Poi fu come respirare dopo un lungo periodo di apnea, quando il biondo aprì gli occhi, boccheggiando.
Dopo minuti che sembravano non terminare mai, sia per me che per Harry tornò la speranza.

I dottori ci avevano detto che per i primi due giorni Justin sarebbe stato molto stanco, che a malapena sarebbe riuscito a parlare e che ci sarebbe voluto un po' perché tornasse in forze.
Mai ci fu errore più grande.
Trascorsa la notte, era già in piedi ansioso di ritornare a casa. I dottori lo avevano rimproverato e ributtato a letto con forza. Ogni tot passavano a controllare che non fosse scappato. Anche se con me e Harry 23 ore su 24 a sorvegliarlo, non ci sarebbe stato alcun pericolo.
Il giorno dopo notai un cambiamento in Justin, soprattutto nel modo in cui mi guardava. Non era più carico di odio come le settimane precedenti, bensì era carico di tolleranza...
Ogni volta che i nostri sguardi si incrociavano, io distoglievo subito il mio.
Era tutto nuovo, per me.

"Io questa merda non la mangio" sentenziò Justin, appoggiando la testa sul cuscino e chiudendo gli occhi, concedendomi di ammirare il suo profilo. Il naso dritto, la curva della mascella, le labbra....

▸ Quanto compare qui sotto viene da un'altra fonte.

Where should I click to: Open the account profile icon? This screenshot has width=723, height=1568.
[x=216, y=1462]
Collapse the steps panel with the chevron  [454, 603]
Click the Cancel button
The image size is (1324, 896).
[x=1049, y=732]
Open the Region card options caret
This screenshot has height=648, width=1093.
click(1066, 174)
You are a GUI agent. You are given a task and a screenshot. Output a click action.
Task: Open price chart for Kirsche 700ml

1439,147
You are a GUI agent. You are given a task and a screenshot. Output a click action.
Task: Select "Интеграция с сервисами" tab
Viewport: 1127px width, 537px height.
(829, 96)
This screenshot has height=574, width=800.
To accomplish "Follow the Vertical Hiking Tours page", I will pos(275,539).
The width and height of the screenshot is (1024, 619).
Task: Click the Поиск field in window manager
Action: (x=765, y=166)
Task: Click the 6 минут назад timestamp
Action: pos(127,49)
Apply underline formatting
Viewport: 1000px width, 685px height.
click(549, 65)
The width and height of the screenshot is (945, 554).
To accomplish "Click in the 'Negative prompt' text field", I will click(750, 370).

"Mare, digli tu qualcosa. Ti prego." disse Harry con tono stanco e alzando le mani in segno di resa, sedendosi su una poltroncina dall'altra parte del letto rispetto a dove ero io.
A disagio guardai Harry, che sollevò le spalle.
Mi morsi il labbro. "Non c'è niente che io dica che lui farà, quindi tanto vale che non lo costringa" sentenziai, realista.
Justin, sentendo le mie parole, aprì gli occhi e fece quello che non mi sarei MAI aspettata.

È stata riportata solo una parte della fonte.